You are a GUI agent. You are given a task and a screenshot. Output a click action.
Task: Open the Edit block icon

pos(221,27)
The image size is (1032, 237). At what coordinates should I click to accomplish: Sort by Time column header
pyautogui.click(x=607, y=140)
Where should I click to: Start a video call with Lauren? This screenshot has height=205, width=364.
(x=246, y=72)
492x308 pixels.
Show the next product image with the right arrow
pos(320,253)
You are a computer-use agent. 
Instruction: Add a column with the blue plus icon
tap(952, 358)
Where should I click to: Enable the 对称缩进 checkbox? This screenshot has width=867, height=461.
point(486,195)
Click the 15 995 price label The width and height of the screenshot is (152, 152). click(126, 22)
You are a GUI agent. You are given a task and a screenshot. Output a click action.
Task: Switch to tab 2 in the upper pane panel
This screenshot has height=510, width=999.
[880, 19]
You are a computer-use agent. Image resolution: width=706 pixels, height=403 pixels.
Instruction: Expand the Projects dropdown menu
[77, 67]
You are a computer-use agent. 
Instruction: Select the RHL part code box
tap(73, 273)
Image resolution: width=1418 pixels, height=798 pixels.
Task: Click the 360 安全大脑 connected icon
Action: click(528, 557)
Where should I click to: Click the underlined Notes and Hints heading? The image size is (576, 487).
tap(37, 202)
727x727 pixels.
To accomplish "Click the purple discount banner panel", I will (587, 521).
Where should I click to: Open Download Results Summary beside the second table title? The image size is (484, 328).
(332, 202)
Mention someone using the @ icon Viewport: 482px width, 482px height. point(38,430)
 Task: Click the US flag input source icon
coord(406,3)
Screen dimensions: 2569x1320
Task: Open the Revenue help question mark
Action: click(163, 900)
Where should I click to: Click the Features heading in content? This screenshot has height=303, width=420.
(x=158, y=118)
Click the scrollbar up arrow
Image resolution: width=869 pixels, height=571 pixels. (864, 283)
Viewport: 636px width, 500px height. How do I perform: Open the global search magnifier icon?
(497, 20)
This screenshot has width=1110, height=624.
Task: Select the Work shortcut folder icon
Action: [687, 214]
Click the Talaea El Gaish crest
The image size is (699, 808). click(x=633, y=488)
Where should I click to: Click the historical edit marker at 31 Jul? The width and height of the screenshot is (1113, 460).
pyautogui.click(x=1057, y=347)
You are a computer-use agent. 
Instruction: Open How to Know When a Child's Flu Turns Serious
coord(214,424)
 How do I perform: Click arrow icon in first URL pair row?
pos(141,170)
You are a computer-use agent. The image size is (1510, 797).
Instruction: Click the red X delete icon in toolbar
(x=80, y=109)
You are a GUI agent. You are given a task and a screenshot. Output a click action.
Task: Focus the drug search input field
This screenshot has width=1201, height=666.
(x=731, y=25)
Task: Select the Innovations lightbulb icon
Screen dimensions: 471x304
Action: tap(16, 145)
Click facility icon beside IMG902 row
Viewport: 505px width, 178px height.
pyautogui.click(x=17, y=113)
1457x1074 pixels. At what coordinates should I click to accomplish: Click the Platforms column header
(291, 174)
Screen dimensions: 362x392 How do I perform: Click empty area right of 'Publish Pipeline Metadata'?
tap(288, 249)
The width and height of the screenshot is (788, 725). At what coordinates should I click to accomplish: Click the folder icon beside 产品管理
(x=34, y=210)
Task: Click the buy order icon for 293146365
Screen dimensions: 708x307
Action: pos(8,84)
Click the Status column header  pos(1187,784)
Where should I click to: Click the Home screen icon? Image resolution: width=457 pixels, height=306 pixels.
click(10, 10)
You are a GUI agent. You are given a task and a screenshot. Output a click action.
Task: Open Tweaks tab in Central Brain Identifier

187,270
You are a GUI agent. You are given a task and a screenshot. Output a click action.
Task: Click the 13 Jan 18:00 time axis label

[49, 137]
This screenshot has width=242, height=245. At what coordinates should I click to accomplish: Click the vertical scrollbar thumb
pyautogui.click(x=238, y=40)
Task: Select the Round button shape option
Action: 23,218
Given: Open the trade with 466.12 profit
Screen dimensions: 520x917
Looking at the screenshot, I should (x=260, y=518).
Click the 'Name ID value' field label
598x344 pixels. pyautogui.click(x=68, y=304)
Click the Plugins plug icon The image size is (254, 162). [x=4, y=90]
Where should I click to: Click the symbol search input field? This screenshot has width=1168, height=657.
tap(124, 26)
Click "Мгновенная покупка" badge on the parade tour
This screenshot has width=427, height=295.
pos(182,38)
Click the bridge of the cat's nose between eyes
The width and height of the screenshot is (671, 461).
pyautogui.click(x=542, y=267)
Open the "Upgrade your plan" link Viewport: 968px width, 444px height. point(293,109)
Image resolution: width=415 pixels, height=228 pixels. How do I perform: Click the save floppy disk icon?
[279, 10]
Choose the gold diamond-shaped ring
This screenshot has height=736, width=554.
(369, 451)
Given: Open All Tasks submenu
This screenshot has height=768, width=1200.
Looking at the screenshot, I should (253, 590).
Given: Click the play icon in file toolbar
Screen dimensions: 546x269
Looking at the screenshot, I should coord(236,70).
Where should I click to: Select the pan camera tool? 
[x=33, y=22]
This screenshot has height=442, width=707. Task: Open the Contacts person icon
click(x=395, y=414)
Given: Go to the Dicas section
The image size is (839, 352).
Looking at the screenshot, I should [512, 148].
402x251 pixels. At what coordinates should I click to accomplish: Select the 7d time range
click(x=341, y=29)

* **PROBLEM TO WORK ON**: Repeat the material above in full. Change no word.

* **TASK RESULT**:
You are a GUI agent. You are given a task and a screenshot. Output a click action.
Task: Open the Edit block icon

pos(221,27)
The image size is (1032, 237). At what coordinates should I click to accomplish: Sort by Time column header
pyautogui.click(x=607, y=140)
Where should I click to: Start a video call with Lauren? This screenshot has height=205, width=364.
(x=246, y=72)
492x308 pixels.
Show the next product image with the right arrow
pos(320,253)
You are a computer-use agent. 
Instruction: Add a column with the blue plus icon
tap(952, 358)
Where should I click to: Enable the 对称缩进 checkbox? This screenshot has width=867, height=461.
point(486,195)
Click the 15 995 price label The width and height of the screenshot is (152, 152). click(126, 22)
You are a GUI agent. You are given a task and a screenshot. Output a click action.
Task: Switch to tab 2 in the upper pane panel
This screenshot has height=510, width=999.
[880, 19]
You are a computer-use agent. Image resolution: width=706 pixels, height=403 pixels.
Instruction: Expand the Projects dropdown menu
[77, 67]
You are a computer-use agent. 
Instruction: Select the RHL part code box
tap(73, 273)
Image resolution: width=1418 pixels, height=798 pixels.
Task: Click the 360 安全大脑 connected icon
Action: click(528, 557)
Where should I click to: Click the underlined Notes and Hints heading? The image size is (576, 487).
tap(37, 202)
727x727 pixels.
To accomplish "Click the purple discount banner panel", I will (587, 521).
Where should I click to: Open Download Results Summary beside the second table title? The image size is (484, 328).
(332, 202)
Mention someone using the @ icon Viewport: 482px width, 482px height. point(38,430)
 Task: Click the US flag input source icon
coord(406,3)
Screen dimensions: 2569x1320
Task: Open the Revenue help question mark
Action: click(163, 900)
Where should I click to: Click the Features heading in content? This screenshot has height=303, width=420.
(x=158, y=118)
Click the scrollbar up arrow
Image resolution: width=869 pixels, height=571 pixels. (864, 283)
Viewport: 636px width, 500px height. How do I perform: Open the global search magnifier icon?
(497, 20)
This screenshot has width=1110, height=624.
Task: Select the Work shortcut folder icon
Action: [687, 214]
Click the Talaea El Gaish crest
The image size is (699, 808). click(x=633, y=488)
Where should I click to: Click the historical edit marker at 31 Jul? The width and height of the screenshot is (1113, 460).
pyautogui.click(x=1057, y=347)
You are a computer-use agent. 
Instruction: Open How to Know When a Child's Flu Turns Serious
coord(214,424)
 How do I perform: Click arrow icon in first URL pair row?
pos(141,170)
You are a computer-use agent. The image size is (1510, 797).
Instruction: Click the red X delete icon in toolbar
(x=80, y=109)
You are a GUI agent. You are given a task and a screenshot. Output a click action.
Task: Focus the drug search input field
This screenshot has width=1201, height=666.
(x=731, y=25)
Task: Select the Innovations lightbulb icon
Screen dimensions: 471x304
Action: tap(16, 145)
Click facility icon beside IMG902 row
Viewport: 505px width, 178px height.
pyautogui.click(x=17, y=113)
1457x1074 pixels. At what coordinates should I click to accomplish: Click the Platforms column header
(291, 174)
Screen dimensions: 362x392 How do I perform: Click empty area right of 'Publish Pipeline Metadata'?
tap(288, 249)
The width and height of the screenshot is (788, 725). At what coordinates should I click to accomplish: Click the folder icon beside 产品管理
(x=34, y=210)
Task: Click the buy order icon for 293146365
Screen dimensions: 708x307
Action: pos(8,84)
Click the Status column header  pos(1187,784)
Where should I click to: Click the Home screen icon? Image resolution: width=457 pixels, height=306 pixels.
click(10, 10)
You are a GUI agent. You are given a task and a screenshot. Output a click action.
Task: Open Tweaks tab in Central Brain Identifier

187,270
You are a GUI agent. You are given a task and a screenshot. Output a click action.
Task: Click the 13 Jan 18:00 time axis label

[49, 137]
This screenshot has width=242, height=245. At what coordinates should I click to accomplish: Click the vertical scrollbar thumb
pyautogui.click(x=238, y=40)
Task: Select the Round button shape option
Action: 23,218
Given: Open the trade with 466.12 profit
Screen dimensions: 520x917
Looking at the screenshot, I should (x=260, y=518).
Click the 'Name ID value' field label
598x344 pixels. pyautogui.click(x=68, y=304)
Click the Plugins plug icon The image size is (254, 162). [x=4, y=90]
Where should I click to: Click the symbol search input field? This screenshot has width=1168, height=657.
tap(124, 26)
Click "Мгновенная покупка" badge on the parade tour
This screenshot has width=427, height=295.
pos(182,38)
Click the bridge of the cat's nose between eyes
The width and height of the screenshot is (671, 461).
pyautogui.click(x=542, y=267)
Open the "Upgrade your plan" link Viewport: 968px width, 444px height. point(293,109)
Image resolution: width=415 pixels, height=228 pixels. How do I perform: Click the save floppy disk icon?
[279, 10]
Choose the gold diamond-shaped ring
This screenshot has height=736, width=554.
(369, 451)
Given: Open All Tasks submenu
This screenshot has height=768, width=1200.
Looking at the screenshot, I should (253, 590).
Given: Click the play icon in file toolbar
Screen dimensions: 546x269
Looking at the screenshot, I should coord(236,70).
Where should I click to: Select the pan camera tool? 
[x=33, y=22]
This screenshot has height=442, width=707. Task: Open the Contacts person icon
click(x=395, y=414)
Given: Go to the Dicas section
The image size is (839, 352).
Looking at the screenshot, I should [512, 148].
402x251 pixels. At what coordinates should I click to accomplish: Select the 7d time range
click(x=341, y=29)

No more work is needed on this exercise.